The scale of the phenomenon is staggering. According to Elliptic, the Huione group as a whole may have facilitated nearly 98 billion dollars in crypto transactions.

These figures reveal the existence of a real Chinese “underground banking system,” where stablecoins like Tether serve as currency to circumvent traditional regulations.

This intervention comes after increasing international pressure, including the designation of the platform as a money laundering operation by the U.S. FinCEN.

Remi Vaughn, Telegram spokesperson, confirms:

We have removed all reported communities. Our terms of use prohibit criminal activities and we always remove them as soon as we discover them.

A paradox between security and freedom that divides

Ironically, this strong action against crime comes as Telegram is engaged in a fierce battle to preserve encryption of its communications.

In April and May 2025, the app sharply criticized French attempts to impose “backdoors” in encrypted messaging, even threatening to leave France rather than compromise users’ security.
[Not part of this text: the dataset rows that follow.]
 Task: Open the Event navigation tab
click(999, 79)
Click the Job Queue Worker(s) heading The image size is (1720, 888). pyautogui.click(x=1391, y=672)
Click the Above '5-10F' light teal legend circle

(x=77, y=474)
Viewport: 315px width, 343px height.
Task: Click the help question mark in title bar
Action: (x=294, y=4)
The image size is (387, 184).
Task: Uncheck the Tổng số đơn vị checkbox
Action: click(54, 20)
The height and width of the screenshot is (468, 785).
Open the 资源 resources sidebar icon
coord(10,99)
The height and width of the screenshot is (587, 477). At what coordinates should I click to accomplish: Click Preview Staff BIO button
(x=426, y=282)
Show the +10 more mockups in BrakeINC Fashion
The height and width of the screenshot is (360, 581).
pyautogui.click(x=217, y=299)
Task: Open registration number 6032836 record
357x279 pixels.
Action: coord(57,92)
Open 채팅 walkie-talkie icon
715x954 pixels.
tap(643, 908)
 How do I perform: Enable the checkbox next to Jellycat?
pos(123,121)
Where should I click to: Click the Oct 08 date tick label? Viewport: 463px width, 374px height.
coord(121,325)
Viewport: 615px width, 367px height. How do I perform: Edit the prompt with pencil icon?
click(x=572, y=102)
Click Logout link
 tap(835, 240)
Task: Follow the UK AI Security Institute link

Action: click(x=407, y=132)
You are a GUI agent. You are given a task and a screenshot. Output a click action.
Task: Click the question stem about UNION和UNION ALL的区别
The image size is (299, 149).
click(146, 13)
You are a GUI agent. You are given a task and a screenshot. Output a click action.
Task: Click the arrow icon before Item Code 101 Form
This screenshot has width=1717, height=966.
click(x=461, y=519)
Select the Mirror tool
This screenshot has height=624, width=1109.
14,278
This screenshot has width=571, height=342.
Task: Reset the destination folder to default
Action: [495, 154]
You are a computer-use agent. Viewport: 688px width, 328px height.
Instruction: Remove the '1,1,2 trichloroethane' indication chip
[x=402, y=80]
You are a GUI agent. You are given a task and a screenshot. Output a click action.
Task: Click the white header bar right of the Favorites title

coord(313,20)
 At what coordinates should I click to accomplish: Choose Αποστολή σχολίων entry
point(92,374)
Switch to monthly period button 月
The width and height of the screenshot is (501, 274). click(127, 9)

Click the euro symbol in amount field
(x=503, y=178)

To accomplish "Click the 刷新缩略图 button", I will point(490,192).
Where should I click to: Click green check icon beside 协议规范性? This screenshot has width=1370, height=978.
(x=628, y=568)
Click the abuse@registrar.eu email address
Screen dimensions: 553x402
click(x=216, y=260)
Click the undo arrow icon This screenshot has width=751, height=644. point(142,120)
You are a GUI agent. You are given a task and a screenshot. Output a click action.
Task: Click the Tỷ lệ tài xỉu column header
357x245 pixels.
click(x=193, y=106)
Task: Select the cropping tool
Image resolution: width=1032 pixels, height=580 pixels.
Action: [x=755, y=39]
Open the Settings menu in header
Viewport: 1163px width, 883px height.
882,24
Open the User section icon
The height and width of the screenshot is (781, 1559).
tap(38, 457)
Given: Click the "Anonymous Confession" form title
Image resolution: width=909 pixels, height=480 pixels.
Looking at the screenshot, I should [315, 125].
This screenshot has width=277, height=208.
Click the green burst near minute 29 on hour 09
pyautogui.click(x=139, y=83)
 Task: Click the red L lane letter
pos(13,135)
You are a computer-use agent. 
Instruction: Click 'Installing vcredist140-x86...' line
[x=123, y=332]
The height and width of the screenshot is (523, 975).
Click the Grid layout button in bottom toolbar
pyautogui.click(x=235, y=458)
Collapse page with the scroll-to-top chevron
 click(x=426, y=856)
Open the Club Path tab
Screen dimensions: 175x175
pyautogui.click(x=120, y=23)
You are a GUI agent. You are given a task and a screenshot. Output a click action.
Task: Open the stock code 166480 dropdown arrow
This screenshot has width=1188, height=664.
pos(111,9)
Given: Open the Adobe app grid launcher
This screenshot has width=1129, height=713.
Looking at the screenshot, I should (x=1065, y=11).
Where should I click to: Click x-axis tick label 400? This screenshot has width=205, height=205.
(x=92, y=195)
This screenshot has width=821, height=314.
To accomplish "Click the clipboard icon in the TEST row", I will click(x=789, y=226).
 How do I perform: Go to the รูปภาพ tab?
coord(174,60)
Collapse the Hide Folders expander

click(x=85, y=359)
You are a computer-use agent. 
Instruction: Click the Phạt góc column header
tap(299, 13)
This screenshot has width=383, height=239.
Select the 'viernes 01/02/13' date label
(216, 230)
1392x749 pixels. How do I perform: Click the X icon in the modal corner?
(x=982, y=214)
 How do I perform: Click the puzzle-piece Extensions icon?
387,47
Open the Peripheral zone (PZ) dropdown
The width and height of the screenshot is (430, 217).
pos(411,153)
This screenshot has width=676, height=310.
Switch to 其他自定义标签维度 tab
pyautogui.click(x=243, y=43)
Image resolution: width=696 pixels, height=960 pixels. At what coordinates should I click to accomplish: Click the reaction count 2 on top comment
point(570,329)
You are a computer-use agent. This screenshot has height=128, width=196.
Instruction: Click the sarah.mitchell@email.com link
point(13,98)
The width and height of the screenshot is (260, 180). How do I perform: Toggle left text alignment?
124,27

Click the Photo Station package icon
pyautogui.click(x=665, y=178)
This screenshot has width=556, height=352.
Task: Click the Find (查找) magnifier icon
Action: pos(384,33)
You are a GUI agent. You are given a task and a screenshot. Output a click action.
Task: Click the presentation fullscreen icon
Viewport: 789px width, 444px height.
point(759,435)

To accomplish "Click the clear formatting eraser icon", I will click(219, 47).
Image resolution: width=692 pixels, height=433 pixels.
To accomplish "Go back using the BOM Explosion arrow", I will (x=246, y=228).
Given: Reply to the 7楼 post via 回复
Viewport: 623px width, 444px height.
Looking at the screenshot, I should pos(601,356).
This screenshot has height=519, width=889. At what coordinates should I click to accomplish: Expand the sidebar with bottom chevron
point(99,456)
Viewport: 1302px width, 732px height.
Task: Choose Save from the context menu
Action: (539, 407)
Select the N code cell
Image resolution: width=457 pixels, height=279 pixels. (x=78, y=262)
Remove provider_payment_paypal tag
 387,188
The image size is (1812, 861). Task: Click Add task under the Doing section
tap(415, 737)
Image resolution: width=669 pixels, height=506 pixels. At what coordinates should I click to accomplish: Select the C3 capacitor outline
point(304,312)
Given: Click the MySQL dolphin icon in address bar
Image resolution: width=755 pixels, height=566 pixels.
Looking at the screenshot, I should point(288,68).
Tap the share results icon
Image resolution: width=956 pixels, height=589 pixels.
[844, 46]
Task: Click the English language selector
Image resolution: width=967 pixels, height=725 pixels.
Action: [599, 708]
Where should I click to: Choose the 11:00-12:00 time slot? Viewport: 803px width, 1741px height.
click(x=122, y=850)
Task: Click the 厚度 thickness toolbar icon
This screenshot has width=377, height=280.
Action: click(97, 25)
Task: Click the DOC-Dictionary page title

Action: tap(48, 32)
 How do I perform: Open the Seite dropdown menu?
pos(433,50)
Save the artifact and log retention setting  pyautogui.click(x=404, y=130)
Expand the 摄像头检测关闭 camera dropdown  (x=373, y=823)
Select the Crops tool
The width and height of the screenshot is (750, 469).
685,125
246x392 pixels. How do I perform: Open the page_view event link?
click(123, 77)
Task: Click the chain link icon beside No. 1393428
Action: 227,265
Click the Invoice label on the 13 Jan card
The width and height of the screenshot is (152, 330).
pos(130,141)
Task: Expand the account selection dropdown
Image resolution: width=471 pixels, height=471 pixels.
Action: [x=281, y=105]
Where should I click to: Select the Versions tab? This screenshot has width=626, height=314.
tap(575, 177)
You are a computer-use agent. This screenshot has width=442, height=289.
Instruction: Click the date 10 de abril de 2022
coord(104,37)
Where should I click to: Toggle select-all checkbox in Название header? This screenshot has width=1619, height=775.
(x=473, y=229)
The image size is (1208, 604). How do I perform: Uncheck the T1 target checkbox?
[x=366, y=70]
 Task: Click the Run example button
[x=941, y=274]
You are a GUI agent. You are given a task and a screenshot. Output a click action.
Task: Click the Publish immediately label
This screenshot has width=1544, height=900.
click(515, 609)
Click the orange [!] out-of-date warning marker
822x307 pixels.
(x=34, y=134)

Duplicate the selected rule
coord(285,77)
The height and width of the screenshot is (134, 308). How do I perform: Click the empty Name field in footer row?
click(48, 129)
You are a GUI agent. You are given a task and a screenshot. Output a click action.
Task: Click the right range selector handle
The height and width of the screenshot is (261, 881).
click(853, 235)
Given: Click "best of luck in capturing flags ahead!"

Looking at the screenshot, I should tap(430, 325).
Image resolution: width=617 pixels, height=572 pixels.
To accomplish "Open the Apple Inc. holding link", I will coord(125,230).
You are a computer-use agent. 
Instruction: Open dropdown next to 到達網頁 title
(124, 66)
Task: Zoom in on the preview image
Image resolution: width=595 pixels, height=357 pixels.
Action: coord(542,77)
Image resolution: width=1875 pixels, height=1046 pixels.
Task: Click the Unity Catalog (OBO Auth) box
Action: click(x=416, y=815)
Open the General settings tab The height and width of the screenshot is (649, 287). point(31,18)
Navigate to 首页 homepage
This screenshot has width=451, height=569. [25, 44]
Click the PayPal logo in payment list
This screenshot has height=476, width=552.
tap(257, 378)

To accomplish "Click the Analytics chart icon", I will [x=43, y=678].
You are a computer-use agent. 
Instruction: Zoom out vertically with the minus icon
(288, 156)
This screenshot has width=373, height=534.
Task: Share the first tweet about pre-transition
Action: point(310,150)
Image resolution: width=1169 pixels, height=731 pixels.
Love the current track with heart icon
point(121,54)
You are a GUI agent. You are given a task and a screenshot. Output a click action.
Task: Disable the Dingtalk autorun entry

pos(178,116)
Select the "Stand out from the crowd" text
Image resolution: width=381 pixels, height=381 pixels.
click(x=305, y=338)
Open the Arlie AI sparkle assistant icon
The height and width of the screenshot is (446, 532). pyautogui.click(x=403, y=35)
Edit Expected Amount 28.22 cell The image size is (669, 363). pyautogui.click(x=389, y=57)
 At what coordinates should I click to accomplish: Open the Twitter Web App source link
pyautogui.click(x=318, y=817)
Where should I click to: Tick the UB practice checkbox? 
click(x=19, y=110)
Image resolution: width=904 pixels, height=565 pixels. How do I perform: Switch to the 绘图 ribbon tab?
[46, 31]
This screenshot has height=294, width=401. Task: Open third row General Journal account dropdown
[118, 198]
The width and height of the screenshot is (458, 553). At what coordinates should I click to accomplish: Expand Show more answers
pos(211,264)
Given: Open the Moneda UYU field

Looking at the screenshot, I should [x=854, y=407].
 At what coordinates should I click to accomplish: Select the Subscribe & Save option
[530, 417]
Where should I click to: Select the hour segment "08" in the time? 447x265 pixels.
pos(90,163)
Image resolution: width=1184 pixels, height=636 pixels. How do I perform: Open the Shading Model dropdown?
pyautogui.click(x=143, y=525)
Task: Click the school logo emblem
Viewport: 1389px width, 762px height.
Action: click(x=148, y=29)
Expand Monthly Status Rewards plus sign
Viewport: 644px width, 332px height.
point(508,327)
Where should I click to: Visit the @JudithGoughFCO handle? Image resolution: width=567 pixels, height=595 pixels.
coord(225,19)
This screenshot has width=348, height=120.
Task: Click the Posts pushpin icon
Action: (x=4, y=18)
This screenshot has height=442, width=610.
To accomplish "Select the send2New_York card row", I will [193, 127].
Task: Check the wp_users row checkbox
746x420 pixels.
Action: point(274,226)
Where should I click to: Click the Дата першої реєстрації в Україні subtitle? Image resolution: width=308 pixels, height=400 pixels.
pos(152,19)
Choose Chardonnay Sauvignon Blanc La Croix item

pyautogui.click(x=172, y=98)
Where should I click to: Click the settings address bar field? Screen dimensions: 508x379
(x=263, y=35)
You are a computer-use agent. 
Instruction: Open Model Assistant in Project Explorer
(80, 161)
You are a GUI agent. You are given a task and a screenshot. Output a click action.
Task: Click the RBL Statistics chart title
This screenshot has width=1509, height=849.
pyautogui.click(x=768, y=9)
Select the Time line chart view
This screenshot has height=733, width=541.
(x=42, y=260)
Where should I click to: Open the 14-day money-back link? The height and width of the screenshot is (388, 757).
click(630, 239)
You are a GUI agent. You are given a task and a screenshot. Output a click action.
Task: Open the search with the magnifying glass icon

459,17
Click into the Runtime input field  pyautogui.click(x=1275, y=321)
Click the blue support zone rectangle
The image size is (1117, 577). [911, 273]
This huge divide illustrates Telegram’s fundamental dilemma: how to reconcile the protection of privacy with the need to fight criminal activities? The rapid emergence of Xinbi Guarantee, a new market already handling 8.4 billion dollars, suggests criminals adapt faster than regulators.

The closure of Haowang Guarantee certainly marks a symbolic victory against cybercrime. But it also raises fundamental questions about balancing digital freedom and state control. A debate far from settled, while Telegram continues to navigate between regulatory pressures and its promise of absolute confidentiality.